Is it possible to give billions of people the "image of God" -- including ability to shape our own surroundings and paths -- and have God remain in control of everything? In a discussion on omnipotence, either our mastery over our environment is an illusion -- we are simply God's proxies -- or God has granted us our own domain where we are agents in some real sense.
There are many kinds of evil in this world caused by people: caused by hatred, malice, greed, lust, unfaithfulness, indifference, arrogance, and a whole series of problems that need no introduction to those who have lived enough years. If God is good and can do all things, why not prevent people from harming each other by a use of his power? Typically, Christians view this as God choosing to limit the extent of his control -- a choice that was inherent in the act of creating sentient beings -- in which he gives us an area where we are in charge, for good or ill.

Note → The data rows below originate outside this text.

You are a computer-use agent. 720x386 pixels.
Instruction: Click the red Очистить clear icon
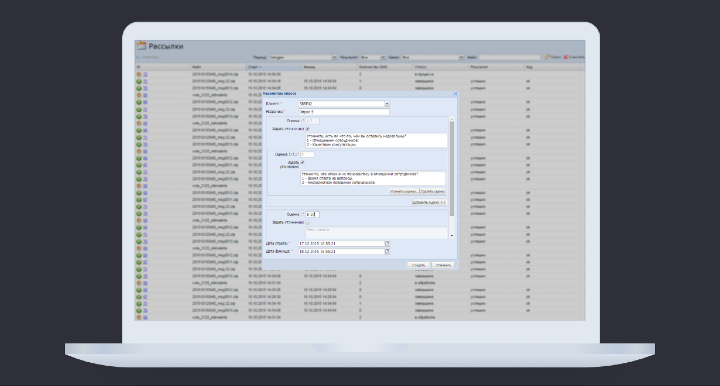(x=565, y=57)
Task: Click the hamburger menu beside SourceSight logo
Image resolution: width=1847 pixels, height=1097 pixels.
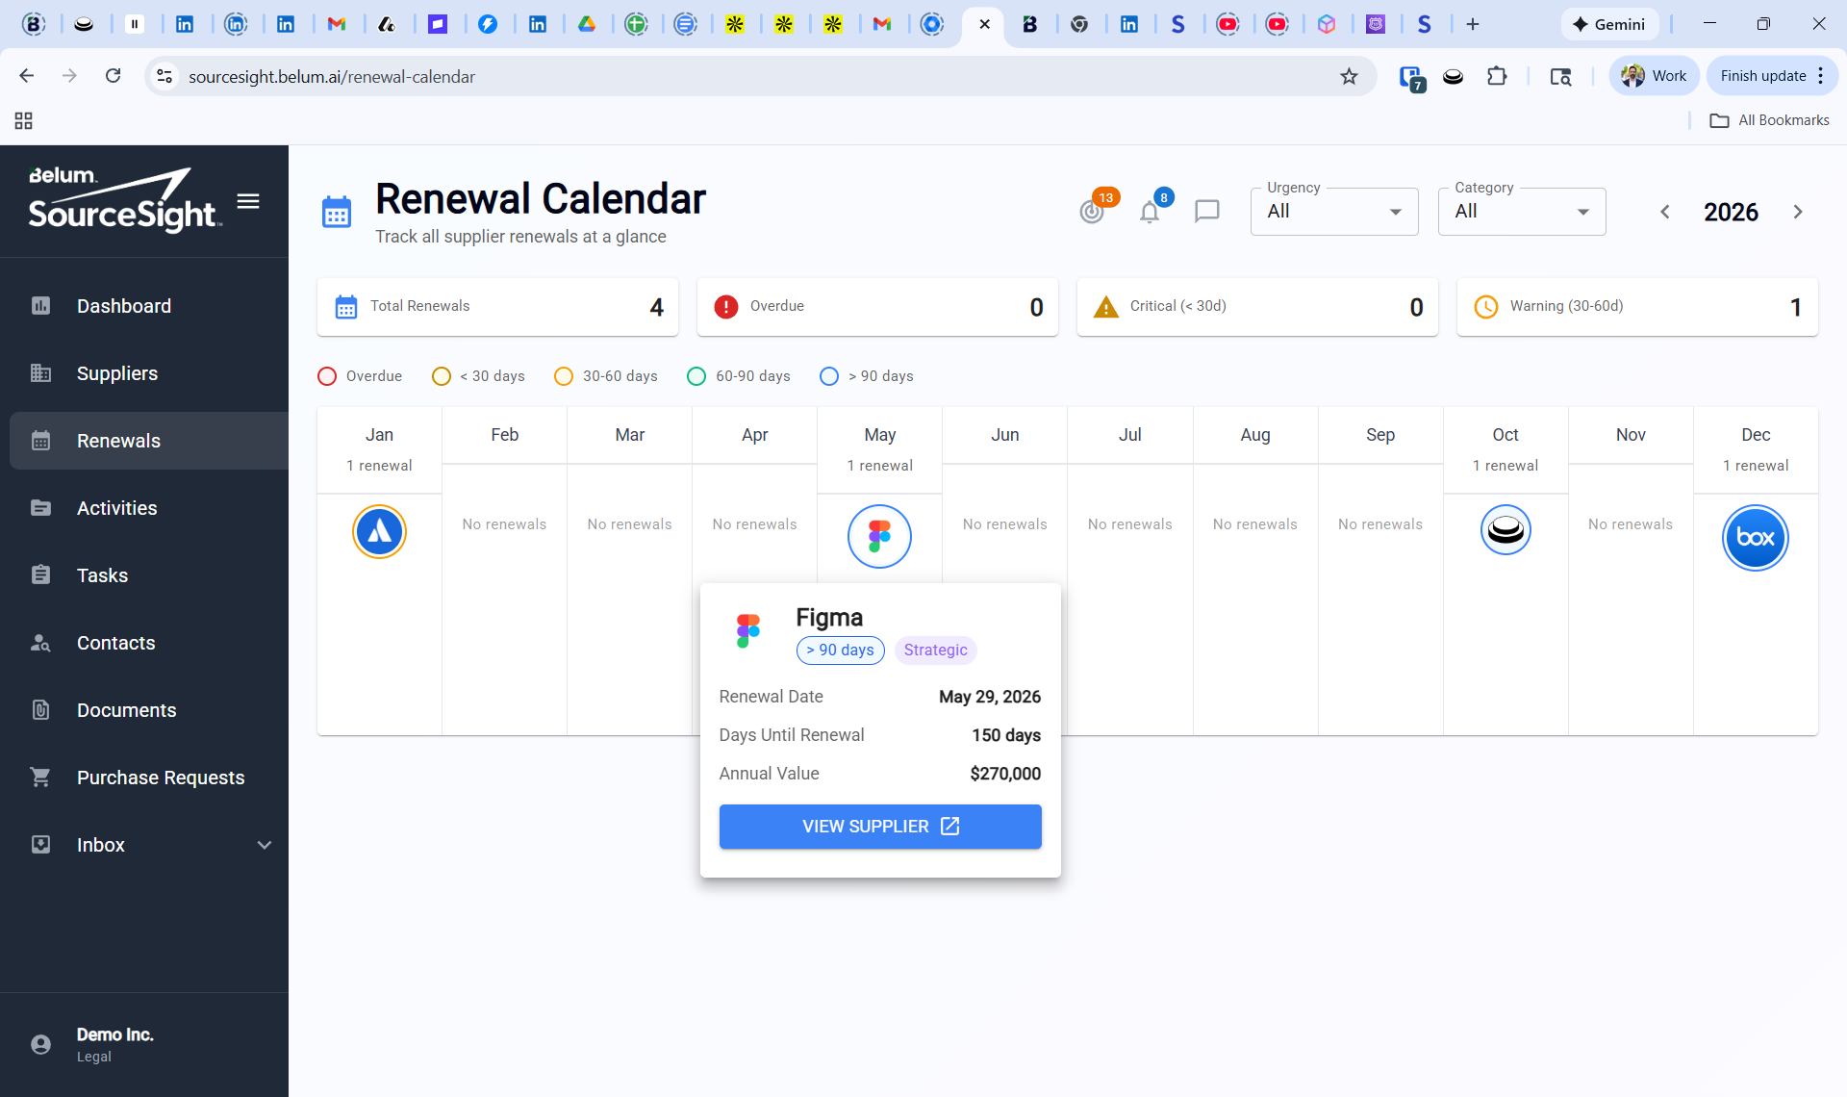Action: pyautogui.click(x=248, y=201)
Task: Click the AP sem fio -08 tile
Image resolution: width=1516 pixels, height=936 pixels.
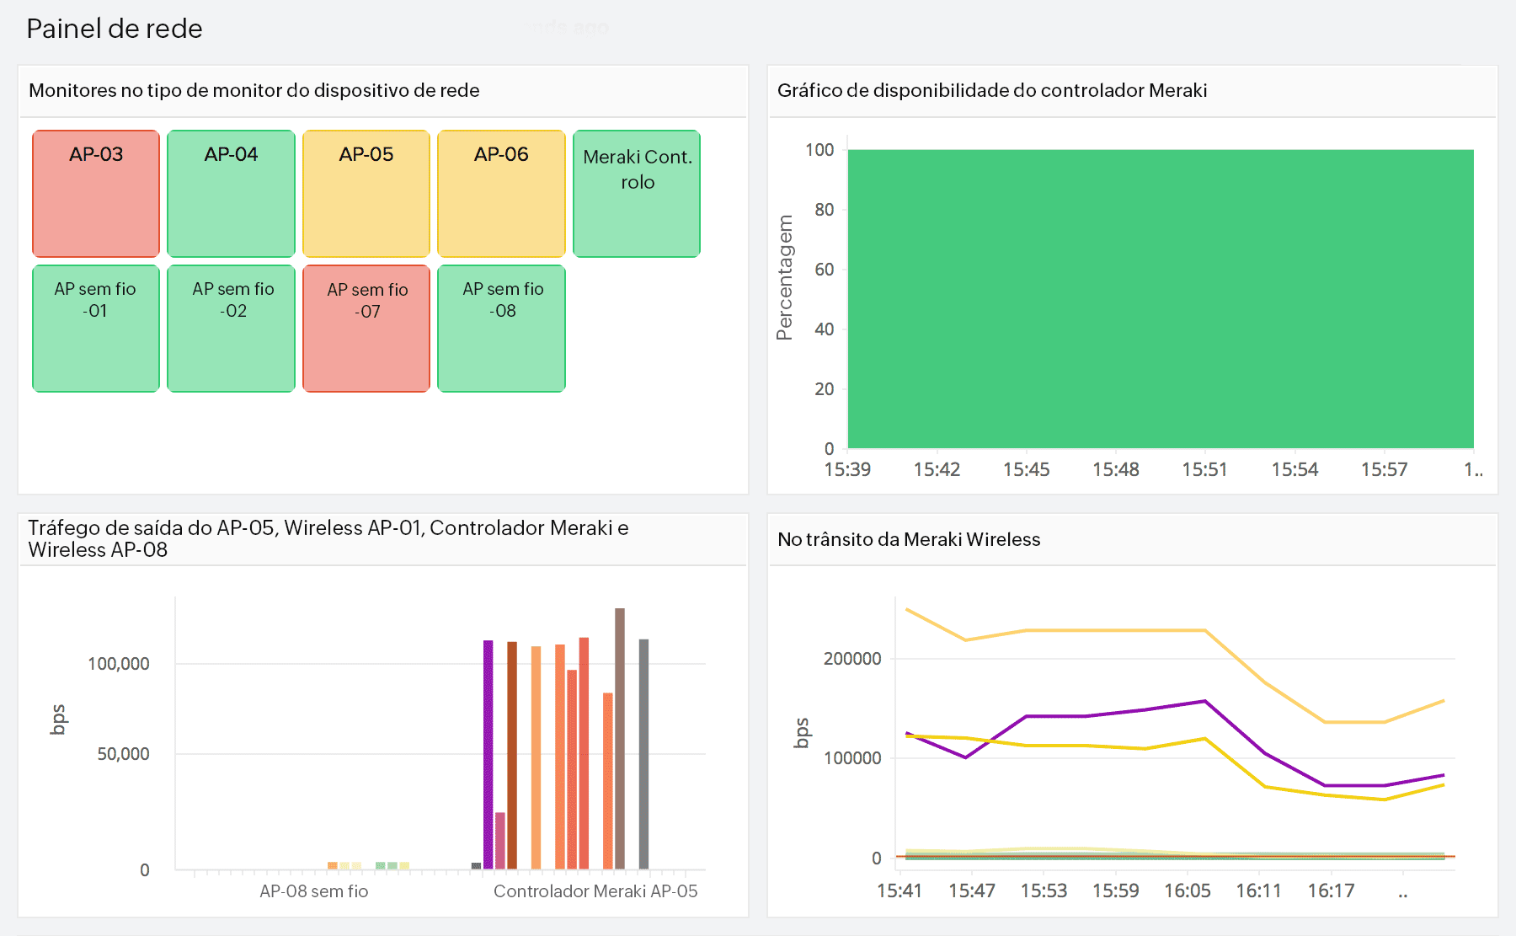Action: [502, 328]
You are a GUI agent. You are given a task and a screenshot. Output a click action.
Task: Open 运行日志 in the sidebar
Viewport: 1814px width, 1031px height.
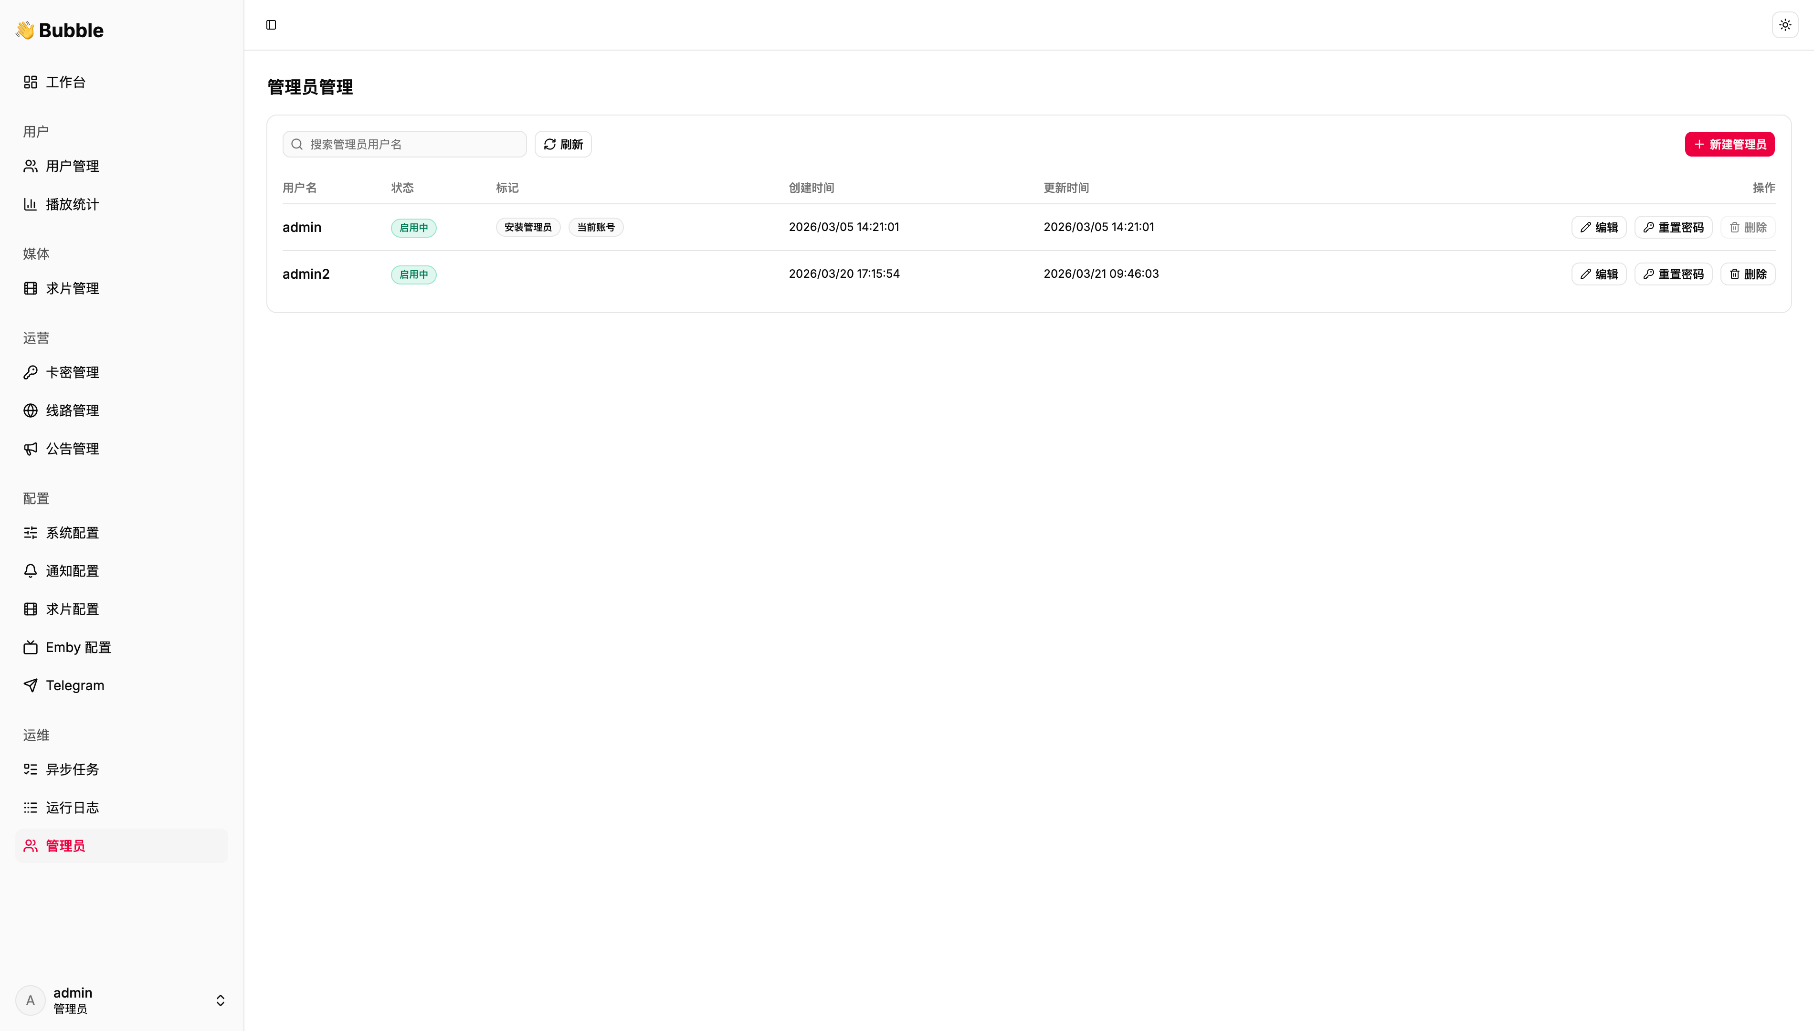(x=72, y=807)
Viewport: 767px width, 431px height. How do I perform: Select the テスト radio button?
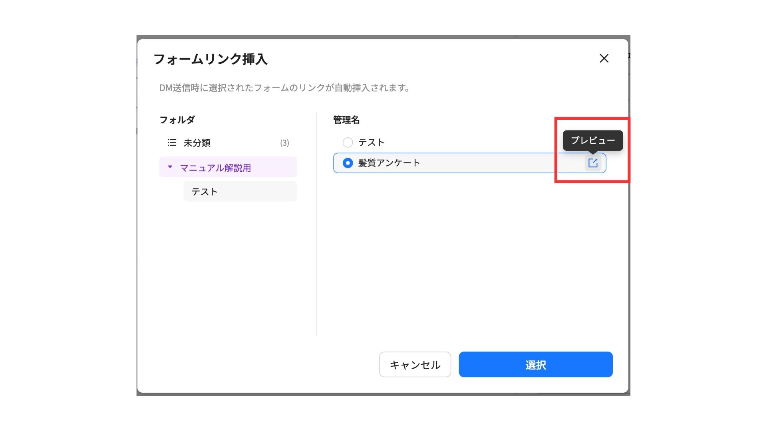tap(348, 142)
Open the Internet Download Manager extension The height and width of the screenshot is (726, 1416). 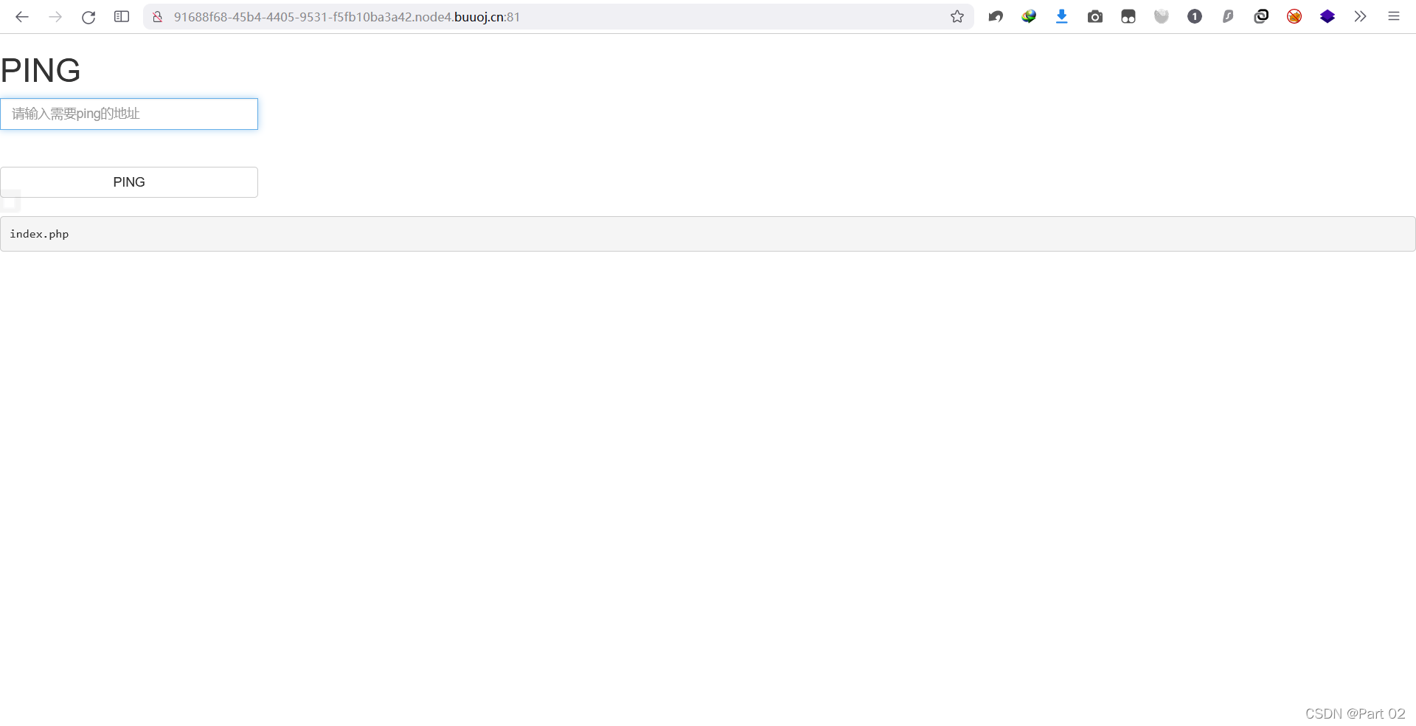pos(1029,16)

But once we think of God as holding himself back, once we think of billions of agents who are not God's proxies -- is the word "omnipotent" still applicable? A crude understanding of "omnipotent" is no longer accurate; for accuracy, it has to be qualified. And if it is qualified, it is no longer simply "all". Without 'all', whatever is left may not be 'none' but it also isn't 'all'.
Theologians can discuss the intricacies of God's power and speak of the subtleties of "omnipotence". But once there are subtleties involved, is the popular meaning void?